_ENTRIES SUPPLIED_.
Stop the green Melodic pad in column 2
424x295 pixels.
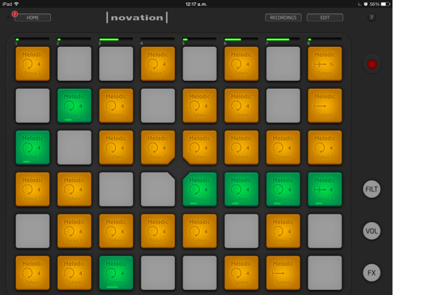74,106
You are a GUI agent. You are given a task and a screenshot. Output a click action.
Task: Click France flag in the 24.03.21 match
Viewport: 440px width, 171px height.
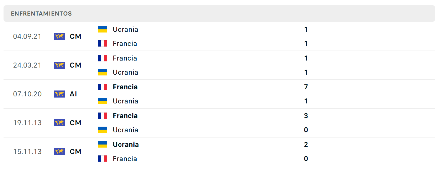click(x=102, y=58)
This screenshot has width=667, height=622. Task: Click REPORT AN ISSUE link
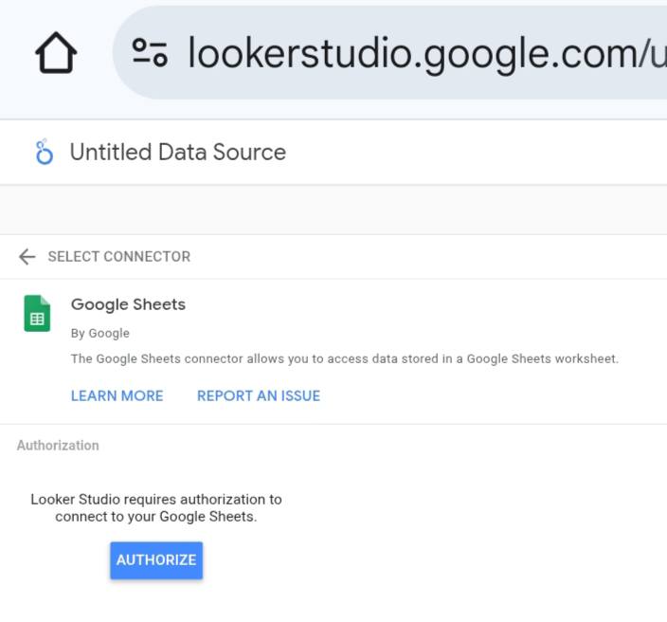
* * *
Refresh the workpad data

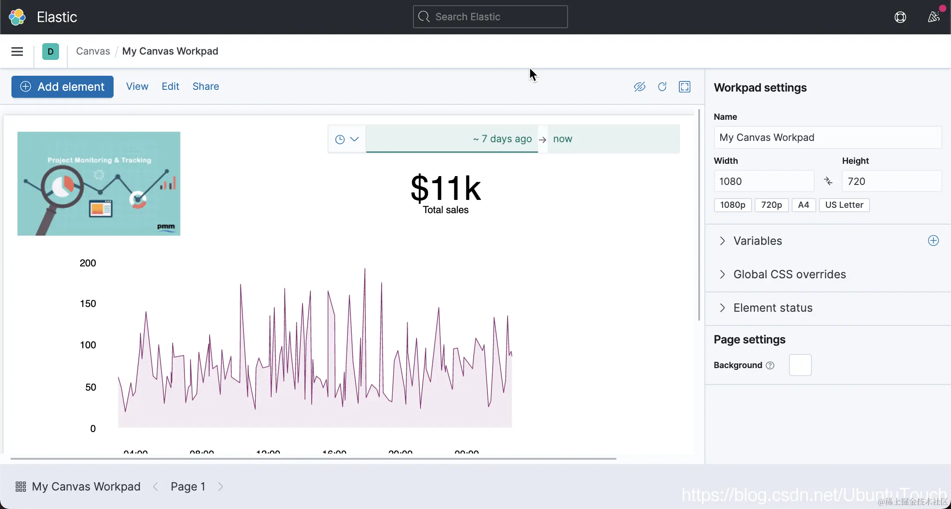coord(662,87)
...
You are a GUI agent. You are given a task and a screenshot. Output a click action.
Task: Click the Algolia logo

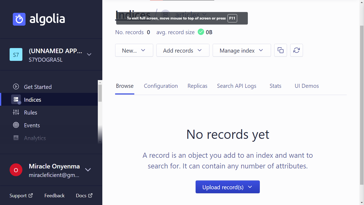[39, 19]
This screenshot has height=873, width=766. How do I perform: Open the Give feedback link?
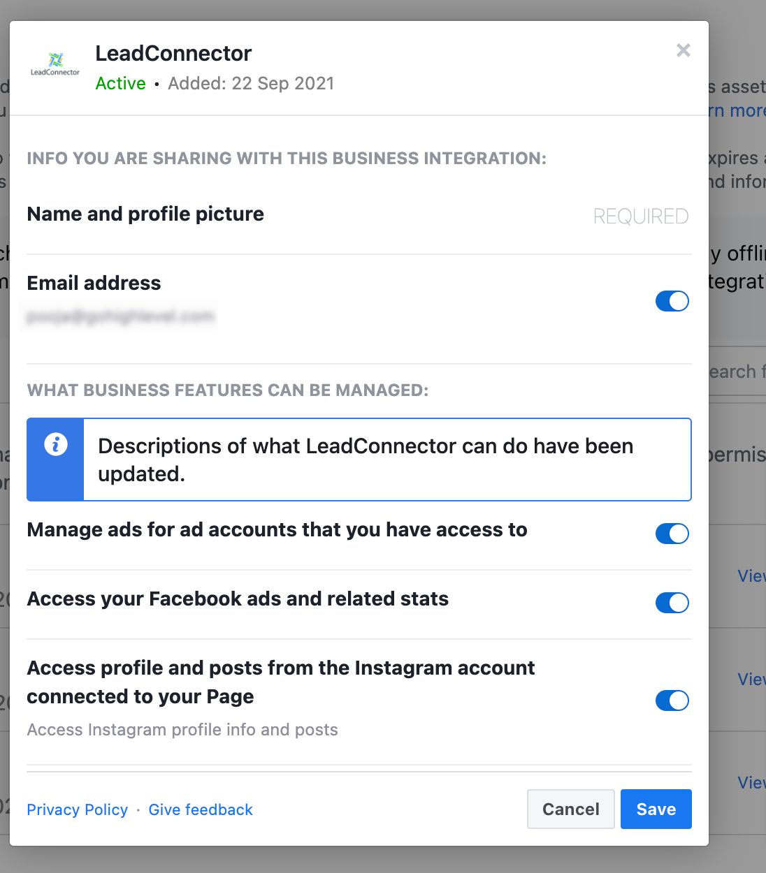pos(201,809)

_STATED GOAL_. Tally the lines in the records above that contain the string "screenshot", and reply with the number alone.

_RESPONSE_. 4